Sunday, October 02, 2005

Hit 'Em With a Chair

It's been over a month now, and hundreds of thousands of Gulf Coast victims are still homeless and residing in shelters of various sizes and locations. After the patched levees were overcome again by Hurricane Rita, New Orleans is still pumping flood waters out of sections of the city, although some residents were allowed back into the dry parts of the city to assess the damage to their homes.

Last week the misnamed bipartisan Congressional committee began taking testimony on what went wrong in the face of the tragic storm. Predictably, Michael Brown (former head of FEMA, and still on the payroll as a consultant)claimed that the whole mess wasn't his fault, it was the fault of Governor Blanco and Mayor Nagin. Even the NY Times wasn't buying his excuses.

FEMA's job is to coordinate disaster relief, broken into four areas: preparedness, response, recovery and mitigation. The key word is coordinate, and Mr. Brown repeated it time and again during his hearing. "FEMA is a coordinating agency. We are not a law enforcement agency," he told lawmakers.

But according to emergency management experts across America, that is no excuse for Mr. Brown's failures. The federal role is to make things happen. ...Let's look at FEMA's mandate to see what should have been done differently, with an eye to doing better in the future:

Preparedness: A little over a year ago, FEMA directed federal and state officials to conduct a $1 million simulation of what a Category 3 hurricane - this one was nicknamed Hurricane Pam - would do if it hit southeast Louisiana. The draft report, finished in December 2004, predicted that floodwaters would surge over levees, creating high casualties and forcing a mass evacuation. It said hundreds of thousands of homes would be destroyed, a half-million people left homeless, and "all 40 medical facilities in the impacted area isolated and useless," according to The Associated Press. Local officials, the report said, would quickly be overwhelmed.

Mr. Brown had the report for several months before Hurricane Katrina. Yet in the days before Katrina made landfall just east of New Orleans, with the National Weather Service saying it was a Category 4 storm, then a Category 5, then back to a Category 4, he decided against a wide-scale deployment of FEMA workers. He put small rescue and communications teams along the Gulf Coast. But it was not until Aug. 29, after the storm hit, that Mr. Brown asked the homeland security secretary, Michael Chertoff, to send at least 1,000 federal workers to help with the rescue.

- **MATERIAL SHOWN**

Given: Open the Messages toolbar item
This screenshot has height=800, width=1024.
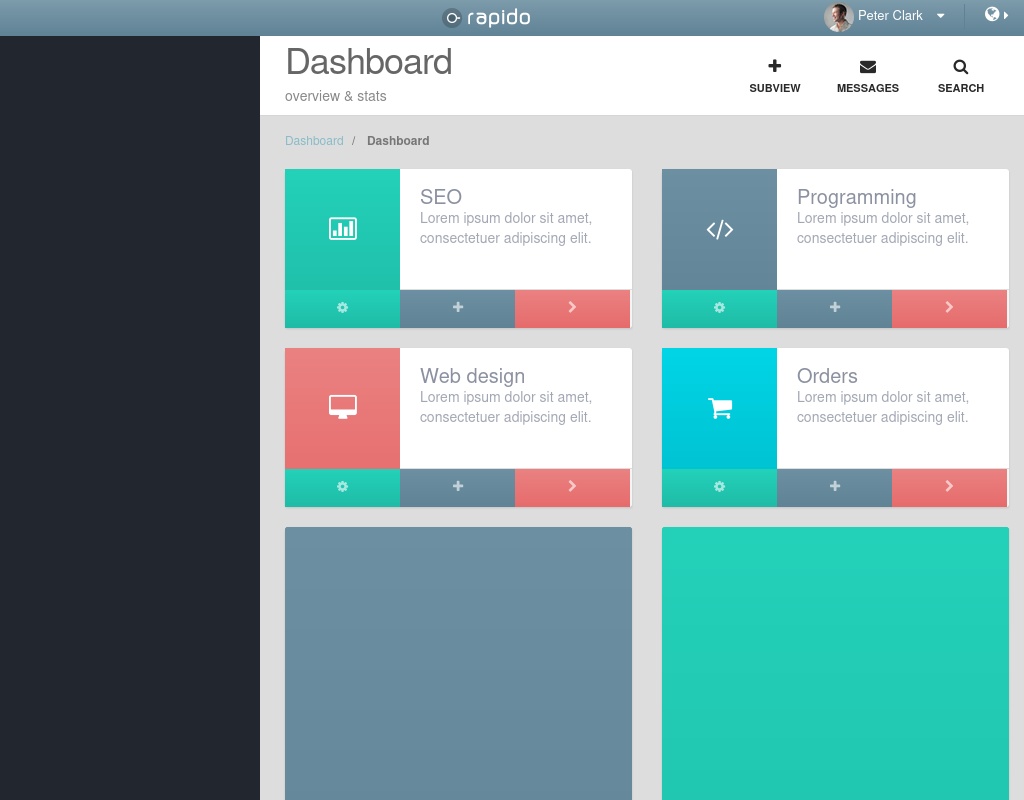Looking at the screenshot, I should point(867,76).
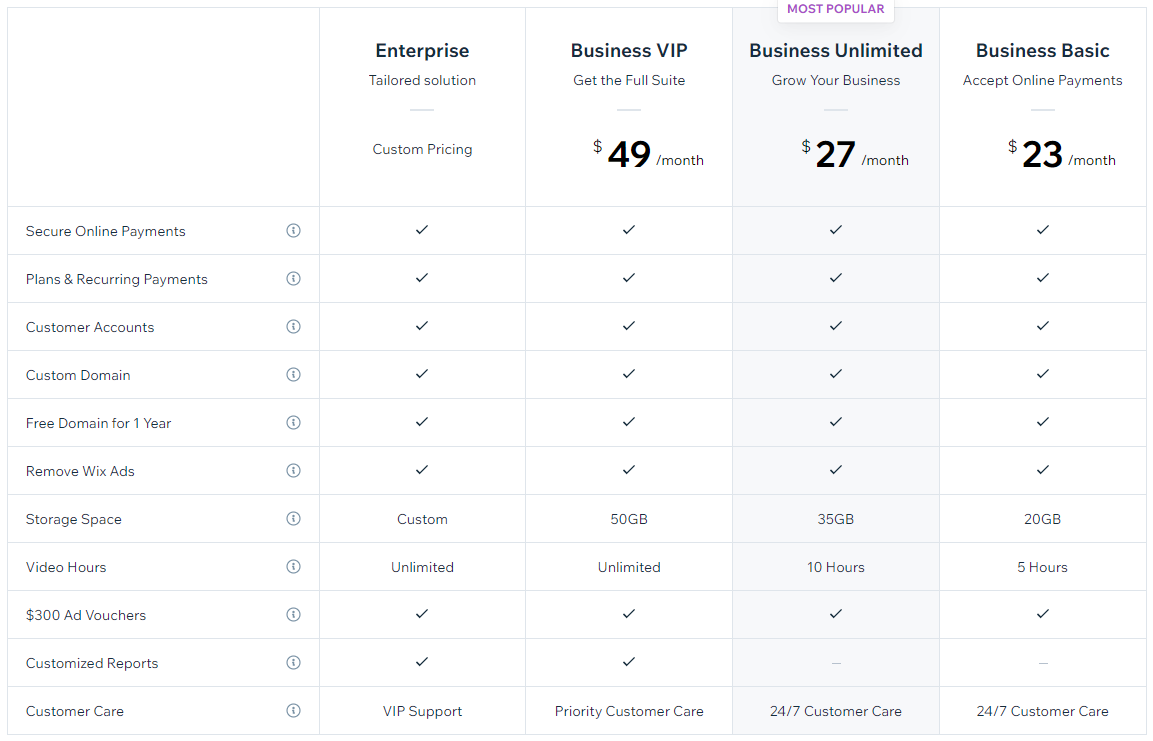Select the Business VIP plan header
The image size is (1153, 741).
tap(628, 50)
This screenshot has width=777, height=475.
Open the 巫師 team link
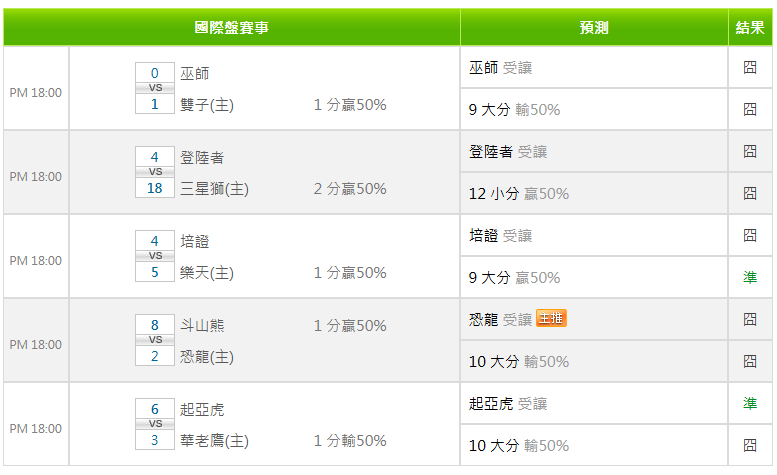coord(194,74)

- **QUESTIONS TO ANSWER**
- 1) Using the post on FEMA and Hurricane Katrina, say whether each statement agrees with it, answering yes or no and quoting the deciding words: (a) the Hurricane Pam simulation cost $1 million; (b) the draft report from that simulation was finished in December 2005; (c) Mr. Brown asked for at least 1,000 federal workers before the storm hit.
- 2) Please name the four areas of FEMA's disaster relief work given in the post on FEMA and Hurricane Katrina.

- **ANSWERS**
- 1)
(a) Yes: "conduct a $1 million simulation of what a Category 3 hurricane - this one was nicknamed Hurricane Pam - would do if it hit southeast Louisiana."
(b) No: "The draft report, finished in December 2004"
(c) No: "it was not until Aug. 29, after the storm hit, that Mr. Brown asked the homeland security secretary, Michael Chertoff, to send at least 1,000 federal workers to help with the rescue."

- 2) Preparedness, response, recovery and mitigation.